**Work to do**
Copy every one of the rows below word for word, keeping each line in its original order.
____ Provided information
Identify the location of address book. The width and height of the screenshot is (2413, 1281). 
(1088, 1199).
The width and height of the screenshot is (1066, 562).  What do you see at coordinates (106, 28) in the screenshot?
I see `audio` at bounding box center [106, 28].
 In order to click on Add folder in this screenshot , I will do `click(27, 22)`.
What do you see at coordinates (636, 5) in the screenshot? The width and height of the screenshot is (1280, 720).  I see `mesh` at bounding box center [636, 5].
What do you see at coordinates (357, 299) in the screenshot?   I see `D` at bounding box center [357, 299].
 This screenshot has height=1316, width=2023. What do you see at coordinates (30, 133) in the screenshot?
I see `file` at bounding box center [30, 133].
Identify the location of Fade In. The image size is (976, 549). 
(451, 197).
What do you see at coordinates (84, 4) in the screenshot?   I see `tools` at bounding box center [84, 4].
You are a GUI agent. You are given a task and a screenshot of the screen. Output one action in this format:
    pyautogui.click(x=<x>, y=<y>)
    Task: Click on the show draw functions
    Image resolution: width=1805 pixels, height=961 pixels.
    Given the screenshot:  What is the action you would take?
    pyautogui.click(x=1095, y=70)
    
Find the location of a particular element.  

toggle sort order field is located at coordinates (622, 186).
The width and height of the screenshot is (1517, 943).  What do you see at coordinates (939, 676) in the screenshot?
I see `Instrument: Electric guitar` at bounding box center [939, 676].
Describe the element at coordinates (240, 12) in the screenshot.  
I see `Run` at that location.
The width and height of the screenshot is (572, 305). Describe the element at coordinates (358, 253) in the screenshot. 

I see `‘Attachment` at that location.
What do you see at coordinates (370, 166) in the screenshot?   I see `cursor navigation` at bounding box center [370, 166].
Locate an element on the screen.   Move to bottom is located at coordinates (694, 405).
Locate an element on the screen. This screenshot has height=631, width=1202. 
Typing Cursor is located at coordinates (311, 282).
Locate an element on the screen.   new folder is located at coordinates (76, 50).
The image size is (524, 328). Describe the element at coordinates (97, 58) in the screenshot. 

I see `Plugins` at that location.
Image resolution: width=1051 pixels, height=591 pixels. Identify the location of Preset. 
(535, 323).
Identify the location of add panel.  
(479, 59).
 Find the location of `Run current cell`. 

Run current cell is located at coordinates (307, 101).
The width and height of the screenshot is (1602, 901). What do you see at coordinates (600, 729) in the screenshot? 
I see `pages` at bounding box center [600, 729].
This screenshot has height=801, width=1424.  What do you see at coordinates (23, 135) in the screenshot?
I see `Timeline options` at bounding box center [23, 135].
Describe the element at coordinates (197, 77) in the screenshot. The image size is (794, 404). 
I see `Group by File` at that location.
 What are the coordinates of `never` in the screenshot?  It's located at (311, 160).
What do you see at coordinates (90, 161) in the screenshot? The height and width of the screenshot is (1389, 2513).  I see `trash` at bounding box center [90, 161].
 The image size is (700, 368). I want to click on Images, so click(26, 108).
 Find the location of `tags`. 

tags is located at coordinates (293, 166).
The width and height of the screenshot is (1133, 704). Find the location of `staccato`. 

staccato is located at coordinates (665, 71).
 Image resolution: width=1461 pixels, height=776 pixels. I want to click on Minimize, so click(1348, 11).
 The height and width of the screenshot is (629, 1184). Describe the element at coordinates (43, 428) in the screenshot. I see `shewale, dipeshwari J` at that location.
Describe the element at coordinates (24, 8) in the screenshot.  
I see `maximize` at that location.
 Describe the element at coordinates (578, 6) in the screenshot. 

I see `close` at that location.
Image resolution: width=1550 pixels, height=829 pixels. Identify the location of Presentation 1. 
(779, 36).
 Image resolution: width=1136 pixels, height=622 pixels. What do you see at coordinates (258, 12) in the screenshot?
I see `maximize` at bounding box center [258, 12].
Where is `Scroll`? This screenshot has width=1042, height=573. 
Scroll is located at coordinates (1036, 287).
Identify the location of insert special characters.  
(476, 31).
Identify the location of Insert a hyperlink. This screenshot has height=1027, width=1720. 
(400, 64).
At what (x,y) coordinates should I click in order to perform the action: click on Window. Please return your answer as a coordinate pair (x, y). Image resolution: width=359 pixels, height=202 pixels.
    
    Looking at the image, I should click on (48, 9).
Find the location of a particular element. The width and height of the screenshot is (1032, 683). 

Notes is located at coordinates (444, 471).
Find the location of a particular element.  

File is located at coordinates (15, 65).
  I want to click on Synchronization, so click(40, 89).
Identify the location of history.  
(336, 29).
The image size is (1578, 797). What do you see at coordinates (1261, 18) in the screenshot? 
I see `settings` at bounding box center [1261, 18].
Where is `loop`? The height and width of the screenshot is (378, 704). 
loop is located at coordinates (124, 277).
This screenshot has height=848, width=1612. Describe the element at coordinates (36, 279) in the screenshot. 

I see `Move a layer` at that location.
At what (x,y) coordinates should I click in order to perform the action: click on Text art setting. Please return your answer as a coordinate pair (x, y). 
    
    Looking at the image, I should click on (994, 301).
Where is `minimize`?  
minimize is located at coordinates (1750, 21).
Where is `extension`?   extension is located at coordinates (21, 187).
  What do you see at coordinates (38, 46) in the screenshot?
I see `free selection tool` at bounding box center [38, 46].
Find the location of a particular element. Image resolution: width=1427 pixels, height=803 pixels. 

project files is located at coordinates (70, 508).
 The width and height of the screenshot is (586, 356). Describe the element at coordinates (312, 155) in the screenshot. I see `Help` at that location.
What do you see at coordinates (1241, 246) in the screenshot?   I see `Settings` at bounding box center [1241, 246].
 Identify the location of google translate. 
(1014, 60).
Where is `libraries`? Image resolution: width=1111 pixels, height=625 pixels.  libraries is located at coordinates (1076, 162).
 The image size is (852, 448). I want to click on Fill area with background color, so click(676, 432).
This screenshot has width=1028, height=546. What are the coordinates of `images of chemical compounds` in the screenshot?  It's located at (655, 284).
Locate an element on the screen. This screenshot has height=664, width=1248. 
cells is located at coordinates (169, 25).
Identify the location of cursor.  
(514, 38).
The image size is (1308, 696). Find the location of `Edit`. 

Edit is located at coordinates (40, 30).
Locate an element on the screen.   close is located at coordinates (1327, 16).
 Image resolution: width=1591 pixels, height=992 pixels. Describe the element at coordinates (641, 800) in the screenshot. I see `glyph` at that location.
________
**Result of the task**
Identify the location of address book. The width and height of the screenshot is (2413, 1281). 
(1088, 1199).
The width and height of the screenshot is (1066, 562).  What do you see at coordinates (106, 28) in the screenshot?
I see `audio` at bounding box center [106, 28].
 In order to click on Add folder in this screenshot , I will do `click(27, 22)`.
What do you see at coordinates (636, 5) in the screenshot? The width and height of the screenshot is (1280, 720).  I see `mesh` at bounding box center [636, 5].
What do you see at coordinates (357, 299) in the screenshot?   I see `D` at bounding box center [357, 299].
 This screenshot has height=1316, width=2023. What do you see at coordinates (30, 133) in the screenshot?
I see `file` at bounding box center [30, 133].
Identify the location of Fade In. The image size is (976, 549). 
(451, 197).
What do you see at coordinates (84, 4) in the screenshot?   I see `tools` at bounding box center [84, 4].
You are a GUI agent. You are given a task and a screenshot of the screen. Output one action in this format:
    pyautogui.click(x=<x>, y=<y>)
    Task: Click on the show draw functions
    Image resolution: width=1805 pixels, height=961 pixels.
    Given the screenshot:  What is the action you would take?
    pyautogui.click(x=1095, y=70)
    
Find the location of a particular element.  

toggle sort order field is located at coordinates (622, 186).
The width and height of the screenshot is (1517, 943).  What do you see at coordinates (939, 676) in the screenshot?
I see `Instrument: Electric guitar` at bounding box center [939, 676].
Describe the element at coordinates (240, 12) in the screenshot.  
I see `Run` at that location.
The width and height of the screenshot is (572, 305). Describe the element at coordinates (358, 253) in the screenshot. 

I see `‘Attachment` at that location.
What do you see at coordinates (370, 166) in the screenshot?   I see `cursor navigation` at bounding box center [370, 166].
Locate an element on the screen.   Move to bottom is located at coordinates (694, 405).
Locate an element on the screen. This screenshot has height=631, width=1202. 
Typing Cursor is located at coordinates (311, 282).
Locate an element on the screen.   new folder is located at coordinates (76, 50).
The image size is (524, 328). Describe the element at coordinates (97, 58) in the screenshot. 

I see `Plugins` at that location.
Image resolution: width=1051 pixels, height=591 pixels. Identify the location of Preset. 
(535, 323).
Identify the location of add panel.  
(479, 59).
 Find the location of `Run current cell`. 

Run current cell is located at coordinates (307, 101).
The width and height of the screenshot is (1602, 901). What do you see at coordinates (600, 729) in the screenshot? 
I see `pages` at bounding box center [600, 729].
This screenshot has height=801, width=1424.  What do you see at coordinates (23, 135) in the screenshot?
I see `Timeline options` at bounding box center [23, 135].
Describe the element at coordinates (197, 77) in the screenshot. The image size is (794, 404). 
I see `Group by File` at that location.
 What are the coordinates of `never` in the screenshot?  It's located at (311, 160).
What do you see at coordinates (90, 161) in the screenshot? The height and width of the screenshot is (1389, 2513).  I see `trash` at bounding box center [90, 161].
 The image size is (700, 368). I want to click on Images, so click(26, 108).
 Find the location of `tags`. 

tags is located at coordinates (293, 166).
The width and height of the screenshot is (1133, 704). Find the location of `staccato`. 

staccato is located at coordinates (665, 71).
 Image resolution: width=1461 pixels, height=776 pixels. I want to click on Minimize, so click(1348, 11).
 The height and width of the screenshot is (629, 1184). Describe the element at coordinates (43, 428) in the screenshot. I see `shewale, dipeshwari J` at that location.
Describe the element at coordinates (24, 8) in the screenshot.  
I see `maximize` at that location.
 Describe the element at coordinates (578, 6) in the screenshot. 

I see `close` at that location.
Image resolution: width=1550 pixels, height=829 pixels. Identify the location of Presentation 1. 
(779, 36).
 Image resolution: width=1136 pixels, height=622 pixels. What do you see at coordinates (258, 12) in the screenshot?
I see `maximize` at bounding box center [258, 12].
Where is `Scroll`? This screenshot has width=1042, height=573. 
Scroll is located at coordinates (1036, 287).
Identify the location of insert special characters.  
(476, 31).
Identify the location of Insert a hyperlink. This screenshot has height=1027, width=1720. 
(400, 64).
At what (x,y) coordinates should I click in order to perform the action: click on Window. Please return your answer as a coordinate pair (x, y). Image resolution: width=359 pixels, height=202 pixels.
    
    Looking at the image, I should click on (48, 9).
Find the location of a particular element. The width and height of the screenshot is (1032, 683). 

Notes is located at coordinates (444, 471).
Find the location of a particular element.  

File is located at coordinates (15, 65).
  I want to click on Synchronization, so click(40, 89).
Identify the location of history.  
(336, 29).
The image size is (1578, 797). What do you see at coordinates (1261, 18) in the screenshot? 
I see `settings` at bounding box center [1261, 18].
Where is `loop`? The height and width of the screenshot is (378, 704). 
loop is located at coordinates (124, 277).
This screenshot has height=848, width=1612. Describe the element at coordinates (36, 279) in the screenshot. 

I see `Move a layer` at that location.
At what (x,y) coordinates should I click in order to perform the action: click on Text art setting. Please return your answer as a coordinate pair (x, y). 
    
    Looking at the image, I should click on (994, 301).
Where is `minimize`?  
minimize is located at coordinates (1750, 21).
Where is `extension`?   extension is located at coordinates (21, 187).
  What do you see at coordinates (38, 46) in the screenshot?
I see `free selection tool` at bounding box center [38, 46].
Find the location of a particular element. Image resolution: width=1427 pixels, height=803 pixels. 

project files is located at coordinates (70, 508).
 The width and height of the screenshot is (586, 356). Describe the element at coordinates (312, 155) in the screenshot. I see `Help` at that location.
What do you see at coordinates (1241, 246) in the screenshot?   I see `Settings` at bounding box center [1241, 246].
 Identify the location of google translate. 
(1014, 60).
Where is `libraries`? Image resolution: width=1111 pixels, height=625 pixels.  libraries is located at coordinates (1076, 162).
 The image size is (852, 448). I want to click on Fill area with background color, so click(676, 432).
This screenshot has width=1028, height=546. What are the coordinates of `images of chemical compounds` in the screenshot?  It's located at (655, 284).
Locate an element on the screen. This screenshot has height=664, width=1248. 
cells is located at coordinates (169, 25).
Identify the location of cursor.  
(514, 38).
The image size is (1308, 696). Find the location of `Edit`. 

Edit is located at coordinates (40, 30).
Locate an element on the screen.   close is located at coordinates (1327, 16).
 Image resolution: width=1591 pixels, height=992 pixels. Describe the element at coordinates (641, 800) in the screenshot. I see `glyph` at that location.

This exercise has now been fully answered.